Lobby or not lobby ?

Un récent article des Échos titrait : « Le buzz aux États-Unis : plusieurs entreprises rompent leurs liens avec le lobby des armes » (26 février 2018). Auprès de nombreuses instances politiques ou économiques, le lobbying a pris une ampleur considérable. Le mouvement Pax Christi invitait à réfléchir à ce phénomène, lors d’un colloque à l’Institut Catholique de Paris, le 10 mars 2018 : « Vérité & Pouvoir : quel rôle pour les lobbies ? ».

 

Le mot latin médiéval laubia (galerie, portique – IXe siècle), est passé (1) en vieil haut allemand : louba (auvent, hall, toit), et (2) en vieux français : laubja, abri de feuillage, antichambre (vers 1135), niche, galerie, tribune (vers 1200), guérite (1430), loge de portier (1660), salle de spectacle (1680) ou acteur (1762), lieu de réunion de francs-maçons (1740). De là, découlent deux termes anglais : (1) lobby (passage couvert, cloître – vers 1550) et (2) lodge (hutte de chasse, atelier de maçon – vers 1500). Vers 1630, le mot lobby désigne aussi les couloirs de la Chambre des Communes ; il signifie aujourd’hui vestibule, couloir, hall, coulisse.
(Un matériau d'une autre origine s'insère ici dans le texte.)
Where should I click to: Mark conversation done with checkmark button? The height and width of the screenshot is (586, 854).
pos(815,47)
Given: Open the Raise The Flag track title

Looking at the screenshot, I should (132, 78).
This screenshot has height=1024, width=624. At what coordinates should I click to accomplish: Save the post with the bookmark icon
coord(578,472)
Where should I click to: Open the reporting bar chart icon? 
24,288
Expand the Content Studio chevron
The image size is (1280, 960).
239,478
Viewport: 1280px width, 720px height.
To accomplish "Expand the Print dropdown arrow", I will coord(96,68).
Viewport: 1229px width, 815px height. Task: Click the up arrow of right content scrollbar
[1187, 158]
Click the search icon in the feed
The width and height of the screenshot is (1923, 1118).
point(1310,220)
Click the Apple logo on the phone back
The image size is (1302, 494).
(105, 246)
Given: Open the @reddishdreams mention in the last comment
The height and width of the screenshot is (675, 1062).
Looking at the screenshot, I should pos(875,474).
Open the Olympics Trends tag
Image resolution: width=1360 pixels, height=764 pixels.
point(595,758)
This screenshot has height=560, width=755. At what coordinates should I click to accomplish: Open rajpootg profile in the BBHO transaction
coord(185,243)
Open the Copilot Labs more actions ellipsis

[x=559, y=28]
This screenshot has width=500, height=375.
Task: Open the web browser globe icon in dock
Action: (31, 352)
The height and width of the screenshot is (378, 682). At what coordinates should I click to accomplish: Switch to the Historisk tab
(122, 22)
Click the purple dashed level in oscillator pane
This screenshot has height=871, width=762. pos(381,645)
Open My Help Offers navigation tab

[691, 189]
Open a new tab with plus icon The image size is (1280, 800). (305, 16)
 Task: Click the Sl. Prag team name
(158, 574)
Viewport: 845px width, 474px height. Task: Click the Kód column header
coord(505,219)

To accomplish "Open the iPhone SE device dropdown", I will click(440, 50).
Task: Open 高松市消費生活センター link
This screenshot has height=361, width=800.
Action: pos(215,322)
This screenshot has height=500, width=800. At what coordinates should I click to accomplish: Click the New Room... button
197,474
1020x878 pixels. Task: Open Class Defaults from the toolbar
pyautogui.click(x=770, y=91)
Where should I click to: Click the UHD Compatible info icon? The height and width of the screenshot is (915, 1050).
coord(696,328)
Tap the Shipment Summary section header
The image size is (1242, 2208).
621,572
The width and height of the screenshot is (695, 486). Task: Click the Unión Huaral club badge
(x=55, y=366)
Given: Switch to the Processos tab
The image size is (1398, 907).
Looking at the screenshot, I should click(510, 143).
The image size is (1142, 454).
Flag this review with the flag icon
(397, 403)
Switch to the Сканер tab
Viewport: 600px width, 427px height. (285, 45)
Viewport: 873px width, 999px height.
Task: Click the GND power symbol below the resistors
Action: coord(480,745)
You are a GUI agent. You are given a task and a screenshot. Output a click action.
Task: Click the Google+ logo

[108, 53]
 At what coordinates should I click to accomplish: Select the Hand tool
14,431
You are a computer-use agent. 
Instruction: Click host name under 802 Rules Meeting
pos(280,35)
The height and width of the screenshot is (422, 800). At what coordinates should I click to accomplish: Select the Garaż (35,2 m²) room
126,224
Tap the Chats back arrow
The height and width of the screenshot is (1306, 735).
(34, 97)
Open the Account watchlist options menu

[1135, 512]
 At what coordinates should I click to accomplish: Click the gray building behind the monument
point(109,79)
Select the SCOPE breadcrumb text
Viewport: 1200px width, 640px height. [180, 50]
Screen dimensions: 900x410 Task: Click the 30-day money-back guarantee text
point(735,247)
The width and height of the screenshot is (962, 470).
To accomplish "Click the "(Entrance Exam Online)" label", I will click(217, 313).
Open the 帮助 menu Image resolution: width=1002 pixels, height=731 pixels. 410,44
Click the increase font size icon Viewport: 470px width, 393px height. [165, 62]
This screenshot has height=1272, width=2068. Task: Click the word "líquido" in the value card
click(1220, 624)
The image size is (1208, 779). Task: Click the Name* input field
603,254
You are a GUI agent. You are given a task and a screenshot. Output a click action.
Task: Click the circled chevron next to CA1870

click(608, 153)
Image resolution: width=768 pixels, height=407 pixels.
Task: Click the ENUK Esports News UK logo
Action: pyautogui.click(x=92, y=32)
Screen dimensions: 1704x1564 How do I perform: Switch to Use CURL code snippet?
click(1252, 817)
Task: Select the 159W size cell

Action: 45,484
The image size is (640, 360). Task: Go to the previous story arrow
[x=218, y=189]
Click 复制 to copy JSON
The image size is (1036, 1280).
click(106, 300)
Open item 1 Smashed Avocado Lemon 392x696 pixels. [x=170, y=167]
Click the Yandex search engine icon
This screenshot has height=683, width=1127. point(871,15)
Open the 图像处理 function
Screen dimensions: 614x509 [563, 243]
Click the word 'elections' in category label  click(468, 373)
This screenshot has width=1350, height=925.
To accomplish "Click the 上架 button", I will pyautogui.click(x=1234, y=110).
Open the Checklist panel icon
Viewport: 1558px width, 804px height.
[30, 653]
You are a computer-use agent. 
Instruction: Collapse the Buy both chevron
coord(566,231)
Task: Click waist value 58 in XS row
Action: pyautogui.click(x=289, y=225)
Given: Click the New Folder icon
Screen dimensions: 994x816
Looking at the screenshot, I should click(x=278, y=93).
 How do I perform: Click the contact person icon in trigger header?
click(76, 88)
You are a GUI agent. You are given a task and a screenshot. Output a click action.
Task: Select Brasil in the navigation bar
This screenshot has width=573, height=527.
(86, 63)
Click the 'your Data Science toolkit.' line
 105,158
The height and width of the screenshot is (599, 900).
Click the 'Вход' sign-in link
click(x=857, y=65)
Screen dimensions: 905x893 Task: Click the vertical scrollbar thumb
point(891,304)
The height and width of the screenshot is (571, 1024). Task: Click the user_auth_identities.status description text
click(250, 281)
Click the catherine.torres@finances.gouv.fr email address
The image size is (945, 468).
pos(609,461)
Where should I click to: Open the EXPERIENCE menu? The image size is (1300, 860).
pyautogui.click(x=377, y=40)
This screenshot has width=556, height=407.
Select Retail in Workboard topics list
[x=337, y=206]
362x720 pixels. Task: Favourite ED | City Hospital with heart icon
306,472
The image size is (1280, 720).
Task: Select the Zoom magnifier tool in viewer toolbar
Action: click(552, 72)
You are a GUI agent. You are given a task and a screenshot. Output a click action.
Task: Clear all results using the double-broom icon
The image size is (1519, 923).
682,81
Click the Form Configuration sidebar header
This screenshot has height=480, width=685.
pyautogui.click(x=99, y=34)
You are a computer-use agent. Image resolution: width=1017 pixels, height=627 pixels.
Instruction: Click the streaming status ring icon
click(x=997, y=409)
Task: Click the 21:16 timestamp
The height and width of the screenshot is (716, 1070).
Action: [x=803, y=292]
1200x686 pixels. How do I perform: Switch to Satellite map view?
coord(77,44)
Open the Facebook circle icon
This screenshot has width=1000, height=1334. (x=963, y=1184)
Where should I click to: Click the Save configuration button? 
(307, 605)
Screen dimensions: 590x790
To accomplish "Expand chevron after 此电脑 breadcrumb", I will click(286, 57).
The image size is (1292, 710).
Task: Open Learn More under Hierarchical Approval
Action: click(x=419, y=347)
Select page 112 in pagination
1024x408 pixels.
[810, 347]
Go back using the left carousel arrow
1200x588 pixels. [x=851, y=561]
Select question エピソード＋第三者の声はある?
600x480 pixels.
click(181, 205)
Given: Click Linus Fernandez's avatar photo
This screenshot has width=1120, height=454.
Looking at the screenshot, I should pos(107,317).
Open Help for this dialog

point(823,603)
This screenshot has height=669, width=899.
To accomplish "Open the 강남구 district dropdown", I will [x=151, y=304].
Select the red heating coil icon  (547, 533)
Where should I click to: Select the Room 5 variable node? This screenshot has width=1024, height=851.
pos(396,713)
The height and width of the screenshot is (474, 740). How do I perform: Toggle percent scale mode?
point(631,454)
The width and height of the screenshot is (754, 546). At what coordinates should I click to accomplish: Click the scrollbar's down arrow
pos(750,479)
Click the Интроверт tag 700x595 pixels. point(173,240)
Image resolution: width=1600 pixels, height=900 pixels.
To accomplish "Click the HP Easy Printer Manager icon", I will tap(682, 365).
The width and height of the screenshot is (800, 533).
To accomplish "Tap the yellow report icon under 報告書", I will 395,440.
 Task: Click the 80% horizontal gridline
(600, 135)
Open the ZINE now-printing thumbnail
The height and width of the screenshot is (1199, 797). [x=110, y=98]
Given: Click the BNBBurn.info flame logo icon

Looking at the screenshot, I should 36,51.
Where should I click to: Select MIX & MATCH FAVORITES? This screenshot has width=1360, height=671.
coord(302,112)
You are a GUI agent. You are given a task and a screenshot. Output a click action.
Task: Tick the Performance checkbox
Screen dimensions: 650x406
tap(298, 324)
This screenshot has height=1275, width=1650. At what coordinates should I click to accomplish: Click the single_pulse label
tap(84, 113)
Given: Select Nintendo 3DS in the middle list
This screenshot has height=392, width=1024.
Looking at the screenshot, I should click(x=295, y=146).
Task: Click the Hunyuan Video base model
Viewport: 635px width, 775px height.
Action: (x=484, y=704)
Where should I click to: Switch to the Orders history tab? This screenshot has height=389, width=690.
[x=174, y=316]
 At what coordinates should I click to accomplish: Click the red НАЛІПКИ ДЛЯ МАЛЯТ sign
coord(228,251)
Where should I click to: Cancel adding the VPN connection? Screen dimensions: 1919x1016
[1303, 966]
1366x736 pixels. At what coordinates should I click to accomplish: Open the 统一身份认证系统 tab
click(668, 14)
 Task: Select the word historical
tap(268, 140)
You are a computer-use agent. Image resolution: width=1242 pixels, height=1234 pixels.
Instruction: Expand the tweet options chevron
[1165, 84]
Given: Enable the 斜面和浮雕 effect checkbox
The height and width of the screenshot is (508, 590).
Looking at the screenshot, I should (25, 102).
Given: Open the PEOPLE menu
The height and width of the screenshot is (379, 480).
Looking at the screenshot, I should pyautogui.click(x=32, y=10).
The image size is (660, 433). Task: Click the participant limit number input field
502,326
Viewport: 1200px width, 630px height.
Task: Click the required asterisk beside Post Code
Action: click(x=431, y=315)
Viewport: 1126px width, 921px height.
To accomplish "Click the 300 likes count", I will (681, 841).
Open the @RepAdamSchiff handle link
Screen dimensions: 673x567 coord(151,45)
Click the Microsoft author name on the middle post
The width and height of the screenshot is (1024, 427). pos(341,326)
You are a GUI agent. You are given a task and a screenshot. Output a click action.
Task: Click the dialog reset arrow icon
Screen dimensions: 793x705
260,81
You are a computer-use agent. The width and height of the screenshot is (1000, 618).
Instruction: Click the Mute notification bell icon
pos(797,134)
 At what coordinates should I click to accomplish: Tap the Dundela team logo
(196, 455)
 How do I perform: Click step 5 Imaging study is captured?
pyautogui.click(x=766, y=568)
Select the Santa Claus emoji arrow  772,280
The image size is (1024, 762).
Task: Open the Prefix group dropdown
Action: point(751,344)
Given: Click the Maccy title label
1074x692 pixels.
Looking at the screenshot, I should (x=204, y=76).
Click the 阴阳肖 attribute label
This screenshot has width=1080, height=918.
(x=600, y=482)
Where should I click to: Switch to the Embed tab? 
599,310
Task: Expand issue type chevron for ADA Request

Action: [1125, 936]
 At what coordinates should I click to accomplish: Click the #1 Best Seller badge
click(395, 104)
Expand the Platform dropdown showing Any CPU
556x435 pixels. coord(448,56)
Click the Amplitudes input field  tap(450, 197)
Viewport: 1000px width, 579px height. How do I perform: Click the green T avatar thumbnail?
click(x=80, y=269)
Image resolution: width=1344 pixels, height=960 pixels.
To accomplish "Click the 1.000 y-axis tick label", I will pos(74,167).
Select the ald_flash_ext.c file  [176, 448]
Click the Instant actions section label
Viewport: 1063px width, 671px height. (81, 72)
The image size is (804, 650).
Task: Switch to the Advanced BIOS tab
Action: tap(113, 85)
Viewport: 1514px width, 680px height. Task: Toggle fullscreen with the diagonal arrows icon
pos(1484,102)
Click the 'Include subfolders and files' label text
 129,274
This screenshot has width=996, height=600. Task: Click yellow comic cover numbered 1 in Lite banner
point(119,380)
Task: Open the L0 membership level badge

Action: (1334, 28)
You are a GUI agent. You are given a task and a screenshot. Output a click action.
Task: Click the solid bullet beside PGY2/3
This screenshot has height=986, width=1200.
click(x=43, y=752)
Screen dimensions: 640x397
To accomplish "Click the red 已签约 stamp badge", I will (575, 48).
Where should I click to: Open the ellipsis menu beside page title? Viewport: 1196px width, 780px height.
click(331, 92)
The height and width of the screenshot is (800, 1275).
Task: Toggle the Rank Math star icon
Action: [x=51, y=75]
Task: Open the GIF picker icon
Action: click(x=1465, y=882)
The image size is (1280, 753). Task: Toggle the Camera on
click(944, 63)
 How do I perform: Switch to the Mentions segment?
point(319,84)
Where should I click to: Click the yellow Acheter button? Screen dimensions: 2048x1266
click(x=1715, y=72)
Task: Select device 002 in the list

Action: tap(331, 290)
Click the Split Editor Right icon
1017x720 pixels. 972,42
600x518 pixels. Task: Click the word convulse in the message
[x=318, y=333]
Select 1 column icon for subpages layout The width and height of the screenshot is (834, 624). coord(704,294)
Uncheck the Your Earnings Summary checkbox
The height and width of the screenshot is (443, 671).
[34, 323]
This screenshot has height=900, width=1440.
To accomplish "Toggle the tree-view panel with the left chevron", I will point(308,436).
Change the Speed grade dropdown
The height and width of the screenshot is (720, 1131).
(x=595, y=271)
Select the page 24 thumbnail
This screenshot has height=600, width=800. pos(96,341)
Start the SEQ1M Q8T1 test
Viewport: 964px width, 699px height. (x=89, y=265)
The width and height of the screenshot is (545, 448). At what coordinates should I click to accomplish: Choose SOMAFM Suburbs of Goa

Nous voici renvoyés à un lieu de passage et de possibles rencontres, fortuites ou calculées, et à ce qui peut s’y tramer : du lobbying. Traditionnellement, ce terme est attribué au Président Ulysses Grant (1869-1877), qui désignait ainsi les pressions politiques s’exerçant dans le lobby du Willard Hotel de Washington DC, où il partageait volontiers, le soir, cigares, brandy et propos. Ce mot était déjà utilisé en Pennsylvanie en 1808. Au lobbying est facilement associée l’idée de corruption dans les pays latins, qui peuvent préférer le terme de plaidoyer.

Le lobbying, un obstacle ou une chance pour la paix ? Fait-il prévaloir l’intérêt particulier ou peut-il être au service du bien commun et favoriser la construction d’une société harmonieuse ?

Comme le marché, les lobbies existent

Philipponnat, de Finance Watch, a montré la possibilité de capture de l’intérêt général par des intérêts particuliers, par l’argent, la culture, la proximité malsaine élus/banques, la sociologie des lobbyistes (même formation, carrières croisées public/privé). Finance Watch opère du contre-lobbying face aux lobbies bancaires et signale les procédés des activistes : ne jamais rien concéder, toujours se plaindre, marteler le même message, s’aider d’études scientifiques biaisées (réalisées par des « tobacco professors»), augmenter la complexité pour contourner les normes, etc.

Comment agir ? Il faut réglementer le lobbying, imposer une transparence, l’intégrité des informations et leur libre accès, équilibrer les débats, proposer un contre-lobbying non agressif, ni excessif, mais techniquement crédible, et « voir le diable en face », ajoute Étienne Perrot !

Il y a entre 15.000 à 40.000 lobbyistes à Bruxelles. D’un point de vue éthique, Étienne Perrot rappelle que le bien commun doit aussi tenir compte des intérêts particuliers ; des lobbies de contrepoids peuvent insuffler l’intérêt général (écologie, paix, justice, etc.). L’éthique commence avec l’indignation ; elle suppose aussi la formation progressive de la conscience. Après un rappel des thèses de St Thomas d’Aquin sur la justice, l’intervenant ajoute la nécessité de la justice sociale, d’impulser dans le légal du légitime et de chasser l’illégitime. Didier Sallé, lobbyiste, décrit positivement son métier de conseiller : savoir à qui, comment et quand … parler ; brosser la cartographie des décideurs ; connaître les agendas institutionnels ; organiser les contacts. Le lobbyiste est parfois appelé comme expert.

Des ateliers thématiques (énergie et nucléaire, agro-alimentaire, santé, armement) et une table-ronde (un lobbyiste, Transparency International, un ancien ministre, un évêque, deux hauts fonctionnaires, français et européen) concluaient la journée.

Il existe une « réglementation juridique européenne des activités de lobbying » (22 mars 2017). La tenue d’un registre des lobbyistes est recommandée aux États. L’Église est représentée à Bruxelles (COMECE) sans être un lobby. En France, il existe une instance de dialogue dite « Matignon », entre le pouvoir et les religions. L’article 38 du projet de loi française, en discussion, prévoit de retirer les cultes de la liste des lobbies et d’accroître la traçabilité des flux financiers à l’origine des projets d’édifices de culte (La Croix, 22 mars 2018, p. 21).